-- begin Material shown --
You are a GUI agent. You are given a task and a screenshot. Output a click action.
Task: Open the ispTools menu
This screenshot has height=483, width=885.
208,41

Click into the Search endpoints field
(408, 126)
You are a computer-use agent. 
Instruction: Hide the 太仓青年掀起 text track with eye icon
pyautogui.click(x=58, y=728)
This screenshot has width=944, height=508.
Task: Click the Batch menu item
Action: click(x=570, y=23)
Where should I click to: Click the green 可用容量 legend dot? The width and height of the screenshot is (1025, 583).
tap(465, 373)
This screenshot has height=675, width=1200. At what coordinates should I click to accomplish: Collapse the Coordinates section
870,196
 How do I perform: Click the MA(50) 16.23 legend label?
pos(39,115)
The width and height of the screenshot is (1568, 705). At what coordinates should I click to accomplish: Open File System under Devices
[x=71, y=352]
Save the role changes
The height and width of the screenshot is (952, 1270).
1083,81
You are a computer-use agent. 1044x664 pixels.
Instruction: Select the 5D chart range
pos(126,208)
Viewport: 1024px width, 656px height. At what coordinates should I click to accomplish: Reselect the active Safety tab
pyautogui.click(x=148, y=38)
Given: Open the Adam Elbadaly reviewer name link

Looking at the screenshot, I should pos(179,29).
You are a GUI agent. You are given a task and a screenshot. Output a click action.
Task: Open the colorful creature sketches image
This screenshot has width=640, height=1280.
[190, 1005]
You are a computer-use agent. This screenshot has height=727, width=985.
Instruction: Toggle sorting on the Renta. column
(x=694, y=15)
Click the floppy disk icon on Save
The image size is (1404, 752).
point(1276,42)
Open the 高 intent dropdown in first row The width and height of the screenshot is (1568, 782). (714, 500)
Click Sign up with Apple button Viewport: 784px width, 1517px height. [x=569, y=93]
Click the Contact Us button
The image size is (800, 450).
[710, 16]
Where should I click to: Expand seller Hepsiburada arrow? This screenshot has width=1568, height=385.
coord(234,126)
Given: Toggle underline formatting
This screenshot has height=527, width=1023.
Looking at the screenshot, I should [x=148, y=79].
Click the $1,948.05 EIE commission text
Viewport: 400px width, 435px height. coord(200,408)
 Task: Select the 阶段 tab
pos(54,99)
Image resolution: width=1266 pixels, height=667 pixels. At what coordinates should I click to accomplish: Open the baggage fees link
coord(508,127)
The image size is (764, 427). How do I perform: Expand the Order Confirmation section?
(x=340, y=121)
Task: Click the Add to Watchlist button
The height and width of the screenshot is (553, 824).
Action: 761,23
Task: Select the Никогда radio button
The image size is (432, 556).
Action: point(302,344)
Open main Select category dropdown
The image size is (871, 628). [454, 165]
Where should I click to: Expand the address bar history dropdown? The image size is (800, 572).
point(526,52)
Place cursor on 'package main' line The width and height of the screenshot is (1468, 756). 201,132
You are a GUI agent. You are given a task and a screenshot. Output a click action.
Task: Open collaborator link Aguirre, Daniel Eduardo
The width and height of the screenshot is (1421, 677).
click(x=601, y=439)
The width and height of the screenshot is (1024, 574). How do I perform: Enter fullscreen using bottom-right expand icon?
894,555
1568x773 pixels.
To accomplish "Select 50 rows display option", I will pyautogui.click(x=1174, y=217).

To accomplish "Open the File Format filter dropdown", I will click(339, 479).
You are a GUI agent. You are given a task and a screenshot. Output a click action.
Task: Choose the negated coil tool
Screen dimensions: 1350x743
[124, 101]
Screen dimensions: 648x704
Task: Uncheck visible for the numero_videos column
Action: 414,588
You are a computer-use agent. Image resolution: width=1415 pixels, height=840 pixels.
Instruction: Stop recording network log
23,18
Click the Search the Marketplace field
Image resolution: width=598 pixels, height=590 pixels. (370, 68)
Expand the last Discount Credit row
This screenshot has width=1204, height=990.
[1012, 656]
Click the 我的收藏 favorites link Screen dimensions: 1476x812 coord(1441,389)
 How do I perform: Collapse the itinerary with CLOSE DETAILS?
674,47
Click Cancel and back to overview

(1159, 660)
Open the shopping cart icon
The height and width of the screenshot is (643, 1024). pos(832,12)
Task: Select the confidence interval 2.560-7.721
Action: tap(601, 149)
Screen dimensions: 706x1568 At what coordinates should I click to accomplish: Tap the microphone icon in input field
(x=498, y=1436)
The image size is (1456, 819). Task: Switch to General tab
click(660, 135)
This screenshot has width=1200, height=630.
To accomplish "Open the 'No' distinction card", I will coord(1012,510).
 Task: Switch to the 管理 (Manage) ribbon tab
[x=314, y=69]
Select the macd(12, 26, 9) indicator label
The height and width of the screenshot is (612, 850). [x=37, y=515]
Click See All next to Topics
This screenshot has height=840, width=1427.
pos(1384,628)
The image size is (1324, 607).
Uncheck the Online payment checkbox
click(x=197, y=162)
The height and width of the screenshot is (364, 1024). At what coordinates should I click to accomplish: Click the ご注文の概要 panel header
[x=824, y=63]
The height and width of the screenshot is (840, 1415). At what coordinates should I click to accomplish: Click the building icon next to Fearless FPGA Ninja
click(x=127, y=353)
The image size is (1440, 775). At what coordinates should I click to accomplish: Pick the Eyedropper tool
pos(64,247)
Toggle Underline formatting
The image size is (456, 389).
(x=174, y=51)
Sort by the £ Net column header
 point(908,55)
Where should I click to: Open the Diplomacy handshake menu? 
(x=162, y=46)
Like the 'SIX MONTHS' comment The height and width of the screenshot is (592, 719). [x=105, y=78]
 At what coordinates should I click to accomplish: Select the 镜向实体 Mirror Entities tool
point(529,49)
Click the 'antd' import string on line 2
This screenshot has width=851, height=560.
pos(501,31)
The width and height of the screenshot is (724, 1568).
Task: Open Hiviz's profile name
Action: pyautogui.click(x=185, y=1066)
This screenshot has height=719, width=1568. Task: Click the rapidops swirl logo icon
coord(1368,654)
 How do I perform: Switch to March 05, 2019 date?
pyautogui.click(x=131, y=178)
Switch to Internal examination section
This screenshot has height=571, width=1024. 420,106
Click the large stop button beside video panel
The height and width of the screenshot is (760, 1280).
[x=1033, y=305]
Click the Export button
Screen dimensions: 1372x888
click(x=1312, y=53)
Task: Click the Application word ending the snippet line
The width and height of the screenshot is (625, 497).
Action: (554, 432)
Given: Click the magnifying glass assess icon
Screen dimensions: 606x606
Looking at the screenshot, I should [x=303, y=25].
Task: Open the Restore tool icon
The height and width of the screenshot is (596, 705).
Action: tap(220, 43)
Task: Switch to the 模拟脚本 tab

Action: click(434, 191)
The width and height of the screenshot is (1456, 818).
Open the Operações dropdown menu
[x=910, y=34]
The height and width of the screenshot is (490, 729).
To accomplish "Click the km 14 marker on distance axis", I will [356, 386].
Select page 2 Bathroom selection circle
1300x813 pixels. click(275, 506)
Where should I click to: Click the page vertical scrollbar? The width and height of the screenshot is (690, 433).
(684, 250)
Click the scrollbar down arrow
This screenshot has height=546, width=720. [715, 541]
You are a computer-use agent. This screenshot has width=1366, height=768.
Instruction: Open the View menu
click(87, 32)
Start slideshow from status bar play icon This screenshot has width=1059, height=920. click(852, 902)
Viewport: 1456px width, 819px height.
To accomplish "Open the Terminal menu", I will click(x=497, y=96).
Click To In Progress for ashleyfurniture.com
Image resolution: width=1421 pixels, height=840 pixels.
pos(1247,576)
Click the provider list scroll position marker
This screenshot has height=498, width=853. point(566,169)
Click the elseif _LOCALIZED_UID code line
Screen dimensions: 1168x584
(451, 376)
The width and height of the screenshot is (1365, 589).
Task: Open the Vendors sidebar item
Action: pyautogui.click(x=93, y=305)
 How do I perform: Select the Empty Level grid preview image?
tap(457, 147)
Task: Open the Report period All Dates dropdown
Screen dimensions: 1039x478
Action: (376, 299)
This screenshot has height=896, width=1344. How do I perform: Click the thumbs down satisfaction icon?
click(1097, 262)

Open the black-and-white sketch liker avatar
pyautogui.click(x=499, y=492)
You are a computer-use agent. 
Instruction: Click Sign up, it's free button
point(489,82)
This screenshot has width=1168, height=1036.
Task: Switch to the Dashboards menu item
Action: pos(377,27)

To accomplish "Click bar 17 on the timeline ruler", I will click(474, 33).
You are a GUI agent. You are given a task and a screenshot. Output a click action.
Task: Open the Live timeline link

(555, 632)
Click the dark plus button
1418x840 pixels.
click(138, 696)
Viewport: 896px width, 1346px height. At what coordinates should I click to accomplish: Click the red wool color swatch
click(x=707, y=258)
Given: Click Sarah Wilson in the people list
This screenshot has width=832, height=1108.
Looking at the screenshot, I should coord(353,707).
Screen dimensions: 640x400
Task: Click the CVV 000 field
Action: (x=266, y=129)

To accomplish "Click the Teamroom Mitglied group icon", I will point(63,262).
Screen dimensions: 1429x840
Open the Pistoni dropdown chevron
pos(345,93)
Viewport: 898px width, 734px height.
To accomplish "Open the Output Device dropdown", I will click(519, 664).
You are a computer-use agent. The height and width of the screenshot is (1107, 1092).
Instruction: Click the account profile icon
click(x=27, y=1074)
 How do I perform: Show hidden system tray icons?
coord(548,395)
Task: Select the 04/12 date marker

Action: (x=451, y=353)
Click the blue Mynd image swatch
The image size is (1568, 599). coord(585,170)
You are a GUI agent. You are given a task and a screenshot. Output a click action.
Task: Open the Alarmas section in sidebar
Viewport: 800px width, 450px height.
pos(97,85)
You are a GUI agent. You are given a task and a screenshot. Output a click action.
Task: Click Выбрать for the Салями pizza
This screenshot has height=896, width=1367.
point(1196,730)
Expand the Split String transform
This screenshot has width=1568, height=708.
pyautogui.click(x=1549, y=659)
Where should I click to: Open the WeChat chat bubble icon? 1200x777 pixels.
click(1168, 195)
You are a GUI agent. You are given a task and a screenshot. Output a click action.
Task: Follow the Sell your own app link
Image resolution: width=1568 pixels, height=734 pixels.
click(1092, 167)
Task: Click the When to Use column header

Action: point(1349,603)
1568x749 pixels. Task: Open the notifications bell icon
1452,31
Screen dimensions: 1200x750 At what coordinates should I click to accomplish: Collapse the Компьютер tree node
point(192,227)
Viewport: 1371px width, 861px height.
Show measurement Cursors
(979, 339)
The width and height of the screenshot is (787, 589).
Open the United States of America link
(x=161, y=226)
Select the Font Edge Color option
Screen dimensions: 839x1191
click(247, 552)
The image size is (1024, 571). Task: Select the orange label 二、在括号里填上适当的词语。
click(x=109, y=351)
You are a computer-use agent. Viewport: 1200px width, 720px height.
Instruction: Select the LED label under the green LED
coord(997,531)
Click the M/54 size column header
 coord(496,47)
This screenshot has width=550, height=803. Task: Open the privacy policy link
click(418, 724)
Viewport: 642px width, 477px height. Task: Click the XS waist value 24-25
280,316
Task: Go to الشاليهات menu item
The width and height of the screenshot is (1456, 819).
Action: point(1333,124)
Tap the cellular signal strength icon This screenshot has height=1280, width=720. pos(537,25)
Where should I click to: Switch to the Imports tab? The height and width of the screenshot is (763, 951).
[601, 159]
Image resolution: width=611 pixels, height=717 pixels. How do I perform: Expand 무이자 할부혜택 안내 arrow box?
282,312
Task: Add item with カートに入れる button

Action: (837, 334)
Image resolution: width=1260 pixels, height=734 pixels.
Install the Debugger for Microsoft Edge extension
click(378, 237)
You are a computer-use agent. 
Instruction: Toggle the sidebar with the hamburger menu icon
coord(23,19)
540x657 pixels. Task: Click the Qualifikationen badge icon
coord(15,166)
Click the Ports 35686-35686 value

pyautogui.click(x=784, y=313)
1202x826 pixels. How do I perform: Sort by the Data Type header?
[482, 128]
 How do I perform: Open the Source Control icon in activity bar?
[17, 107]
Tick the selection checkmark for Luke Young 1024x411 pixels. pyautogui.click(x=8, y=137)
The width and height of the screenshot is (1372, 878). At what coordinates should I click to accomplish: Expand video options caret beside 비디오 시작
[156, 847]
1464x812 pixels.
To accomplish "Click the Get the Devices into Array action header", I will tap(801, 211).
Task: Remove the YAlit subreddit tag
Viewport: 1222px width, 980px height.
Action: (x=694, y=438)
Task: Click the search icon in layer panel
-- end Material shown --
What you need to do:
Count the lines in the entries above that include the string "label" and reply with only that number.

Solution to this problem:
4